→ Aim
Recast the entries, starting with the line with "Open Mia Carter's three-dot options menu" and going on through the line with "pos(175,25)", as a two-column CSV with the headers instruction and location: one row per entry, giving its text and its answer, each in a single quoted field with line breaks turned into spaces. Leave the pictures out.

→ Extracted material
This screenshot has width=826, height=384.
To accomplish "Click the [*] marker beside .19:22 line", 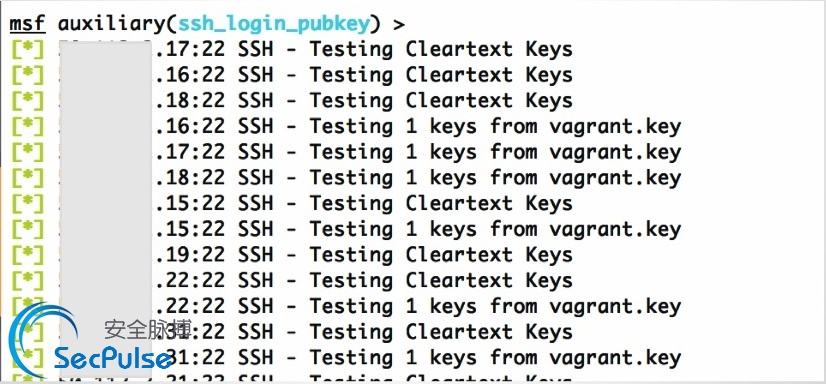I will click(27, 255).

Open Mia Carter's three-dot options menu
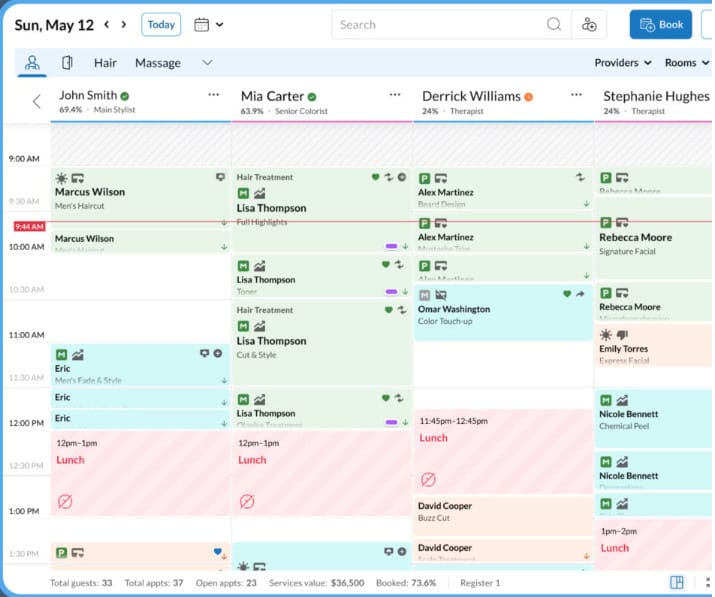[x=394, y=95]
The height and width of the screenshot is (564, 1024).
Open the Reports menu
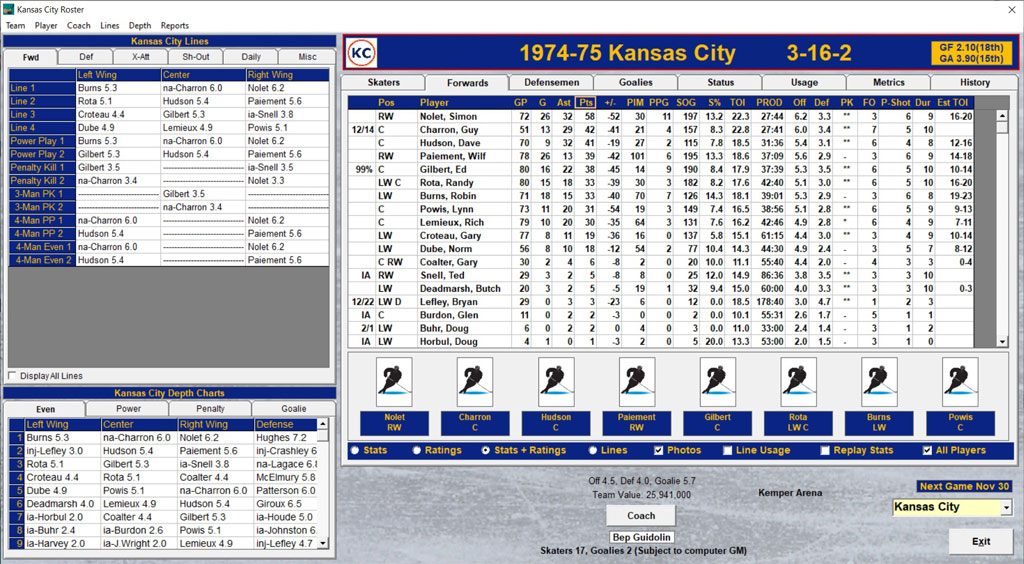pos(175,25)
---
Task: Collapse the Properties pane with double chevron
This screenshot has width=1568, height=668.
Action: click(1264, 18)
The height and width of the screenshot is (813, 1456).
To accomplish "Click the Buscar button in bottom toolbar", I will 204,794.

→ Written solution
instruction,location
"Open Mia Carter's three-dot options menu","[x=394, y=95]"
"The height and width of the screenshot is (564, 1024). Open the Reports menu","pos(175,25)"